Um den CO2-Ausstoss zu senken, schlägt sie die treibhausgasärmste Reisevariante vor. Die Reiseorganisatorin bezahlt faire Preise und präferiert Angebote mit Nachhaltigkeitszertifikat.

Man muss das Land kennen, um richtig zu reagieren

Ohne faire Geschäftsreisende keine fairen Geschäftsreisen. Mitarbeitende können den CO2-Ausstoss senken, indem sie den Zug, Bus und das E-Bike bevorzugen und den Flug kompensieren. Sie machen keine Eintagesreisen. Im Gegenteil: Die Mitarbeitenden versuchen nach der Geschäftsreise noch freie Tage anzuhängen oder gar einen Mix von Arbeit in der Gegend und Freizeit zu realisieren.
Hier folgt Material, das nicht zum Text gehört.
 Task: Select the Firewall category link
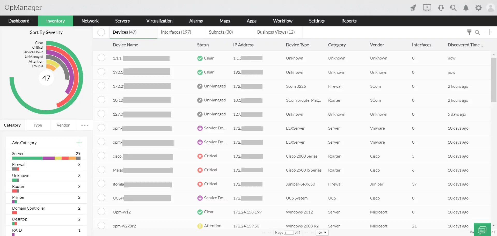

Entscheidend ist die Vorbereitung auf das Reiseland (z. B. wie hierarchisch ist die Betriebskultur?) und auf kritische Situationen (wie geht man mit der Einladung in ein Striplokal um?). Auch zum Geschäftserfolg trägt es bei, die lokale Kultur zu beachten, etwa Lautstärke, Haltung, Gestik und Kleidung der Kultur anzupassen und lokale Angebote zu präferieren. Dabei bezahlen die Reisenden faire Preise (keine Preisdrückerei), wählen zertifizierte Hotels und entrichten das übliche Trinkgeld.
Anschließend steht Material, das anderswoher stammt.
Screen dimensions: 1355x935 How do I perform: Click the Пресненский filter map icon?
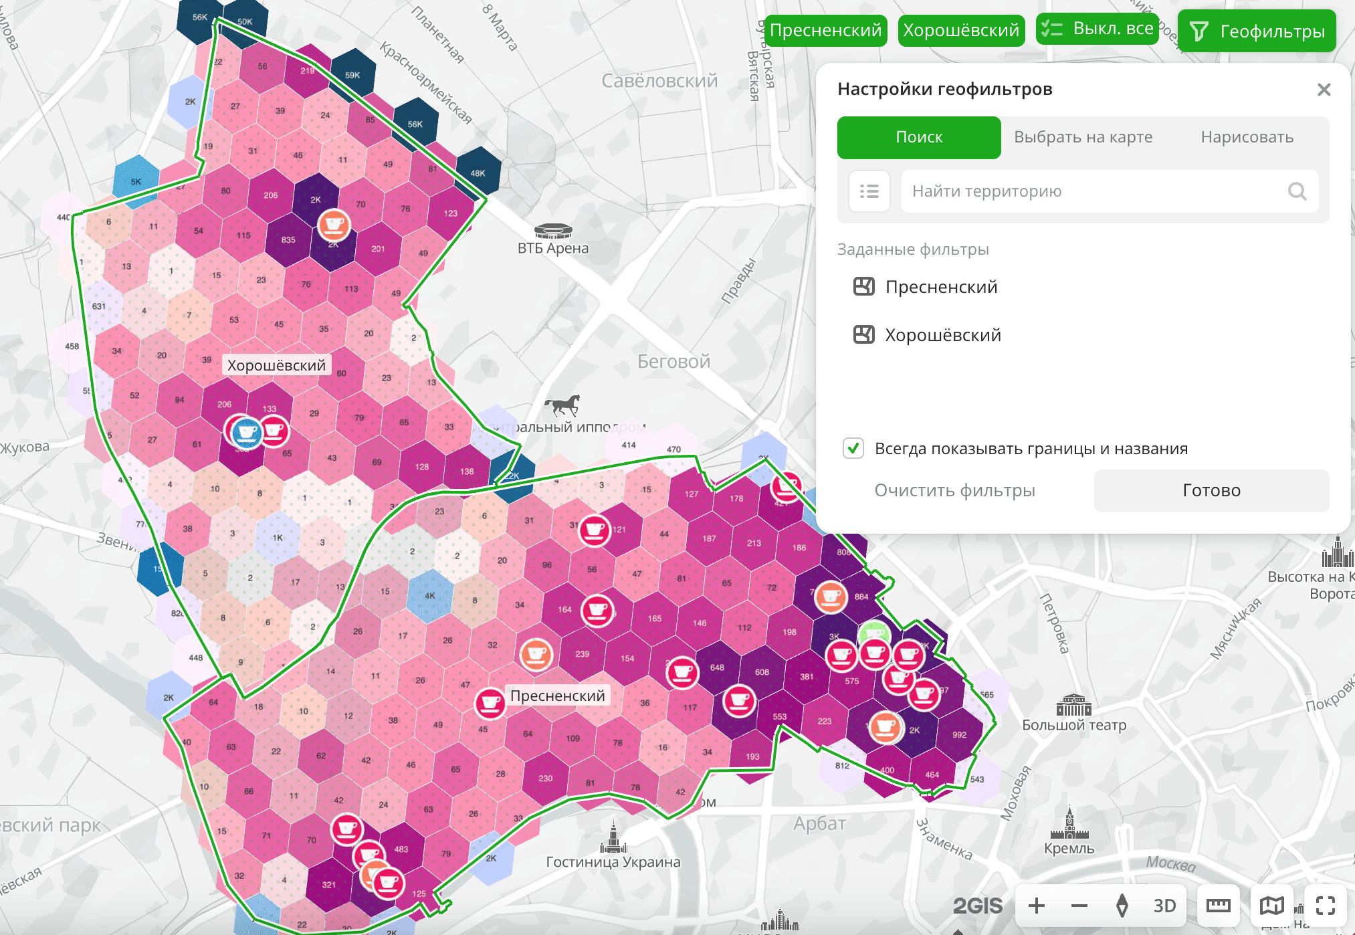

Bei Prostitution und Korruption gibt es kein Pardon. Die Mitarbeitenden blocken sie sofort ab und melden den Vorfall der vorgesetzten Person und dem Compliance-Officer. Im Debriefing reflektieren sie auch eigenes Fehlverhalten, eine diffuse Rechtssituation oder nicht-einhaltbare Vorschriften.

Für faire Geschäftsreisen brauche es einen Extra-Einsatz, räumt Fairunterwegs ein. Aber es lohne sich. «Für die Reisenden, fürs Geschäft, fürs bereiste Land und für die Welt.»